Oleh Iwan Piliang, Literary Citizen Reporter
Rabu , 7 April 2010, azan subuh berkumandang, gempa di Simeuleu, Aceh, berdentang. Musibah lagi datang: Nun di Mamuju, Sulawesi Barat, sudah dua kejadian, anak miskin tak terawat ber-ulat. Di Topik Siang ANTV, bayi 14 bulan luka berbelatung kepala tak bisa berobat. Andai saja sudah sejak 20 tahun lalu bangsa ini memiliki negarawan; Presiden Negarawan; Menteri Keuangan Negarawan, segenap warga Depkeu negarawan, khususnya Direktorat Jenderal Pajak (DJP) mafhum, maka perampokan bangsa melalui Transfer Pricing (TP), tidak sampai menghisap belulang, pemandangan bayi berulat tak terawat lewat; segenap musibah bantuan ada melimpah; kecerdasan generasi meningkat. Kini? Negarawan oh negarawan ke mana Anda? Kian keblinger DPR berapat dengan DJP,mengusulkan out sourcing orang pajak. Padahal salah satu inidikasi korupsi tajam di sistem teknologi informasi DJP, akibat di-outsoucing. Mengapa anggota DPR tidak instropeksi diri, laku membuat UU, pengemplangan pajak bisa dinego?
SELASA petang di studio QTV, Citra Graha, Lantai 11, Jl. Gatot Subroto, Jakarta Pusat.. Sebuah kehormatan bagi saya sebagai pemandu talkshow indie Presstalk, Achsanul Kosasi, Wakil Ketua Komisi XI DPR, berkenan tampil. Sejak sebulan lalu, saya memintanya bergabung membicarakan urusan pajak, jauh sebelum kasus Gayus Tambunan membuncah. Topik kami fokus ke urusan Transfer Pricing (TP); sebuah urusan kewajaran dalam bertransaksi, yang dibuat menjadi sangat tidak wajar untuk menghindari pajak. Premis jernih TP.
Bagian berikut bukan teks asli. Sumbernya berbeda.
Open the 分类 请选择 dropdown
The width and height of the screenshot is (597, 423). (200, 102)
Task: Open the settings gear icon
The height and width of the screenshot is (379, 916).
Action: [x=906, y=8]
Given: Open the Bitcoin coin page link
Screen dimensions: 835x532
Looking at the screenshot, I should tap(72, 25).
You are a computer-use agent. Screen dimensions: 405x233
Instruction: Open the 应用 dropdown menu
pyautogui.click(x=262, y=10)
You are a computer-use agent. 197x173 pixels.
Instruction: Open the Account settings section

TP itu, dilakukan para perusahaan besar, PMA, perusahaan lokal, yang seharusnya wajar menjadi tampak tidak wajar. Saya juga sedang melakukan verifikasi, BUMN pun latah melakukan, lalu jika BUMN melakukan, dikemanakan untung yang “ditipkan” ke perusahaan afioliasi itu?
Siapa yang menikmati, sipa yang makan?
Untuk memudahkan pemahaman TP. Contoh harga gula sekilogram Rp 5.000, tapi oleh sang perusahaan dijual ke perusahan dalam group afiliasi ke luar negeri Rp 2.500, di pembukuan. Perusahaan afiliasi itu umumnya di negara bebas pajak, seperti Mauritius, Cayman Island. Produk gulanya secara riil masuk ke pasaran bebas di harga Rp 5.000. Untung sudah disembunyikan Rp 2.500.
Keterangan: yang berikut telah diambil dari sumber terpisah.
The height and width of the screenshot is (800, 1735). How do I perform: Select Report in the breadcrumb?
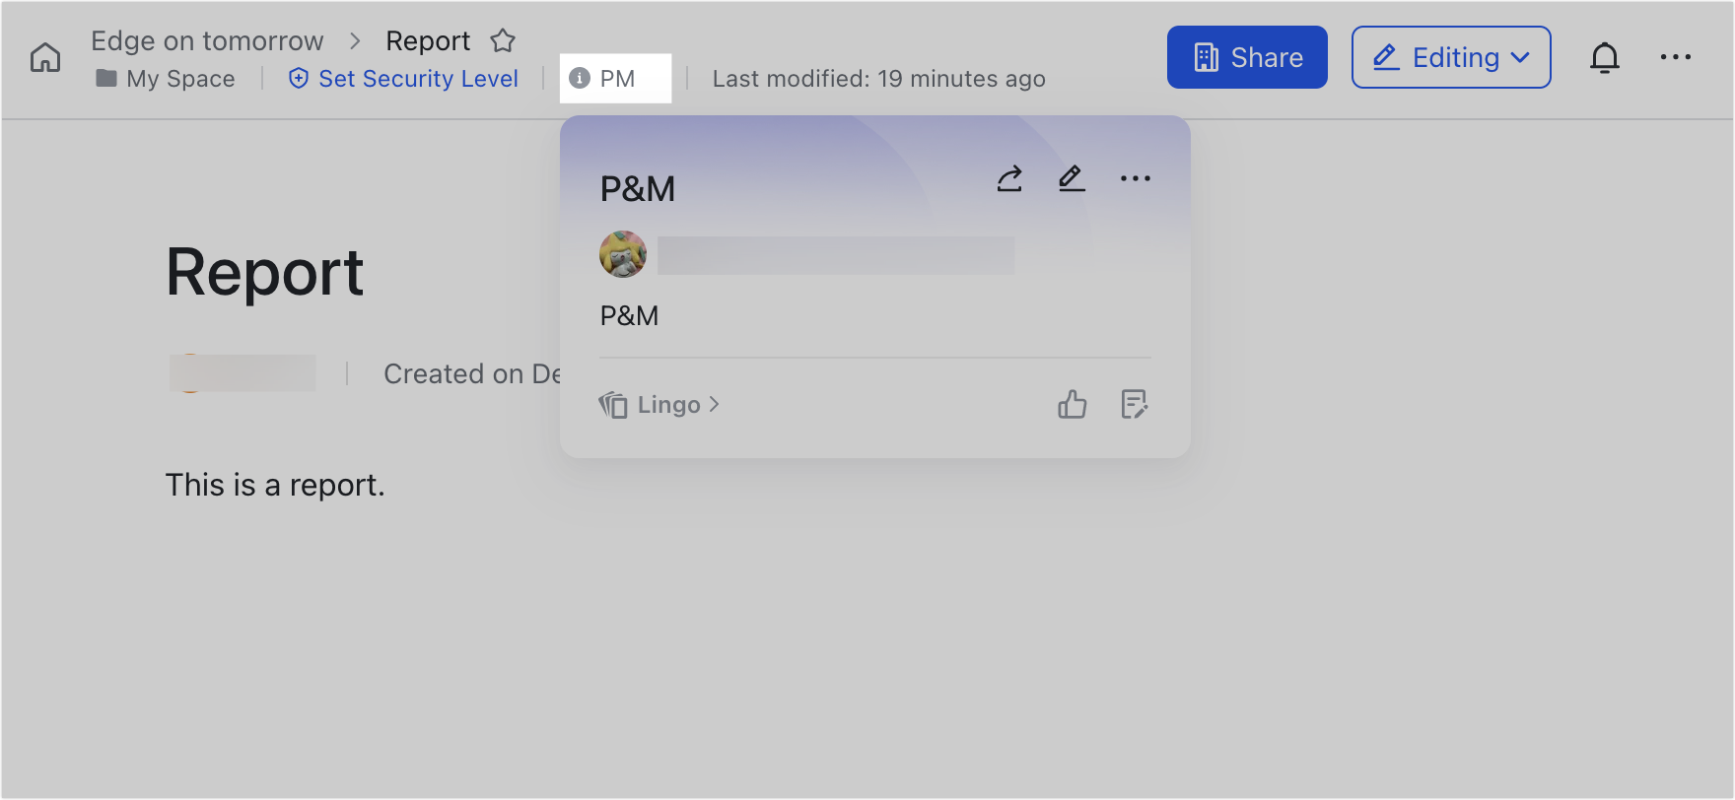point(428,40)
Corak permainan pat-gulipat di TP ini manca ragam. Urusan membebankan biaya di luar negeri dipikul perusahaan lokal Indonesia, misalnya. Untuk contoh ini sudah saya tuliskan pada Sketsa sebelumnya, seperti indikasi dilakukan oleh; PT Toyota Motor Manufaktur Indonesia (TMMI), PT Kraft Indonesia, PT Hyatt Indonesia, di antara ribuan perusahaan kini bersidang banding di Pangadilan Pajak.
“Jujur selama ini kami tidak mengamati soal transfer pricing. Yang kami lihat Rp 600 triliun APBN dari pajak, lalu peningkatan jumlah wajib pajak mencapai sepuluh juta, sebuah prestasi,” ujar Achsanul.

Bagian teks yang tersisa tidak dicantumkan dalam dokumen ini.